A seasonal, fiercely local recipe from a local farm-to-table restaurant

Sweet, tender, mild, and delectable —like scallops like carrots in the fall. Especially now when carrots are particularly sweet because of October snow (still getting used to the concept...) and the Nantucket scallops are in season.

There are few main courses as elegant and yet as simple as a dish of seared scallops, resting on a puree of carrot and apple, with sage pesto for color and  punch.

At Eno Terra Chef Chris Albrecht uses carrots from Canal Farm and Apples from Terhune Orchards.

Make the Purée

  • 1 lb carrots halved lengthwise and cut into 1/2-inch pieces
  • 1 Red Delicious apple, skin on, cored, cut into 1/2-inch pieces

Simmer carrots and apples in a medium heavy saucepan, with a little water (add it by the tablespoon), until carrots are very tender, about 25 minutes. Stir often, making sure the carrots don’t begin to brown. Be careful with the water – the apples should provide plenty of liquid. Purée mixture in a food processor until smooth. Strain.

Make Sage Pesto

  • 1/2 cup (packed) fresh sage leaves
  • 1 roasted garlic clove
  • 1/2 cup extra virgin olive oil
  • Salt and freshly ground black pepper to taste

Combine all ingredients in a blender or food processor, Purée mixture until smooth.

If you don’t have roasted garlic handy, slice thinly one raw clove and combine with the olive oil in a skillet. Heat gently together until fragrant. Let cool (this is important) and then purée with the sage.

Sear the Scallops
1/2 lb. large sea scallops
1 Tbs. unsalted butter or olive oil
Kosher salt and freshly ground black pepper

Pull the scallops out of the fridge 5-10 minutes before you cook them. Remove the tough abductor muscle from the side of each scallop (if it’s still there). Pat the scallops dry with paper towels; surface moisture impedes browning.

Heat a medium skillet over medium-high heat for 1 to 2 minutes. Add the butter, and heat until quite hot.

Pat the scallops dry again and put them in the pan in a single, uncrowded layer. Season with salt and pepper and let sear undisturbed until one side is caramelized, 2 to 4 minutes. Using tongs, turn the scallops and sear until the second side is well browned and the scallops are almost firm to the touch, 2 to 4 minutes.

Mound a little of the carrot-apple purée on a plate. Arrange the scallops around it. Drizzle a little sage pesto. Not too much so it won’t overpower the purée and scallops.

Note: At the restaurant the chefs use an indoor grill which many home cooks don’t have (hence the grill marks.) We adapted the recipe to pan searing, to make it more accessible.

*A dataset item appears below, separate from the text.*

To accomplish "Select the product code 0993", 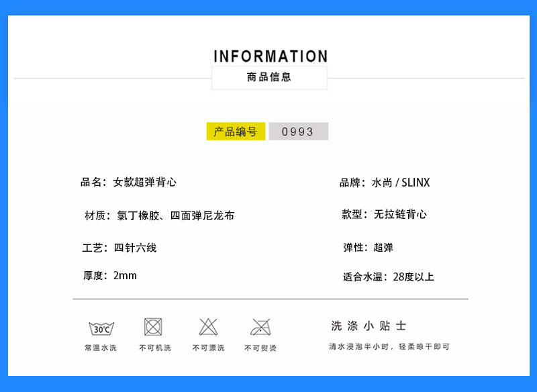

This blog post was originally published at princetoneats.org.

This post is contributed by a community member. The views expressed in this blog are those of the author and do not necessarily reflect those of Patch Media Corporation. Everyone is welcome to submit a post to Patch. If you'd like to post a blog, go here to get started.

Nirit Yadin November 14, 2011 at 12:14 AM
Hi Madzi, thanks for your comment. You should be able to still find some in farmers market and farm stands.
Robin Birkel November 14, 2011 at 01:30 AM
Nirit, this sounds delicious. I saw carrots at the Princeton Farmer's Market... and I really LOVE seared scallops. Thanks for sharing these recipes!
Nirit Yadin November 14, 2011 at 10:29 AM
Hi Robin, thanks for your kind words. You can even freeze those local carrots to keep eating local when there are no more veggies in New Jersey. Here's how: http://www.princetoneats.org/local-veggies-and-the-new-jersey-winter
Greta Cuyler November 14, 2011 at 02:58 PM
This recipe looks so good!
Nirit Yadin November 14, 2011 at 03:07 PM
Thank you Greta!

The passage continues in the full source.